UNITED STATES BANKRUPTCY COURT SOUTHERN DISTRICT OF CALIFORNIA
Apr 27, 2012
Case No. 10-04338-PB7 (Bankr. S.D. Cal. Apr. 27, 2012)

Opinion

Case No. 10-04338-PB7

04-27-2012

In re ARIES ASSOCIATES, INC., Debtor.


WRITTEN DECISION - NOT FOR PUBLICATION


ORDER ON MOTION FOR ORDER

APPROVING SALE OF ESTATE

ASSETS AND SETTLEMENT

The Trustee in this case seeks approval of a sale of estate assets to, and settlement with, creditor/litigant L-3 Services, Inc., and related parties (L-3). Dr. Conrad and parties related to him (Conrad Parties) oppose the motion on several grounds, but primarily on the ground that the Aries Associates, Inc., (Aries) estate does not own the assets to be sold. After consideration of the voluminous record and the argument at the hearing, the Court finds that the position now taken by the Conrad Parties is not supported by competent and admissible evidence. The Court also holds that the sales price, which was tested by extensive notice and the opportunity of overbid, is reasonable. Finally, the Court holds that the sale and settlement are proposed in good faith under § 363(m). Accordingly, and for the reasons discussed below, the Court grants the Trustee's motion and approves the proposed sale and settlement.

MOTION

The Trustee proposes to sell the bankruptcy estate's rights, title and interest in and to certain assets particularly described in the Asset Purchase Agreement between L-3 and the Trustee (the APA). In particular, L-3 proposes to buy all of the estate's right, title and interest in and to certain intellectual property which is the subject of the ongoing litigation between L-3 and Aries ("Intellectual Property"). In addition, L-3 proposes to purchase certain equipment ("Included Equipment"), documents ("Purchased Documents"), and causes of action (collectively, the "Assets"). The proposed sales price is $150,000 and was subject to overbid. The proposed sale is free and clear of liens.

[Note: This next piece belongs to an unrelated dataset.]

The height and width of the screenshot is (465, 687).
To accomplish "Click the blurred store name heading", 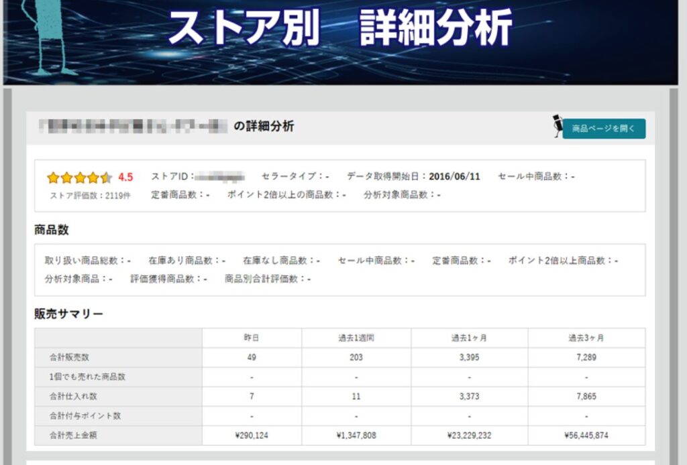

The Conrad Parties object primarily on the ground that the Assets were not owned by Aries, and hence are not assets of the Aries bankruptcy estate. Rather, argue the Conrad Parties, Aries holds a conditional, non-exclusive right to use the Assets and its ownership is conditional on repayment to Conrad and Cole of $1.8 million, which has not occurred. In a word, the Trustee has nothing to sell.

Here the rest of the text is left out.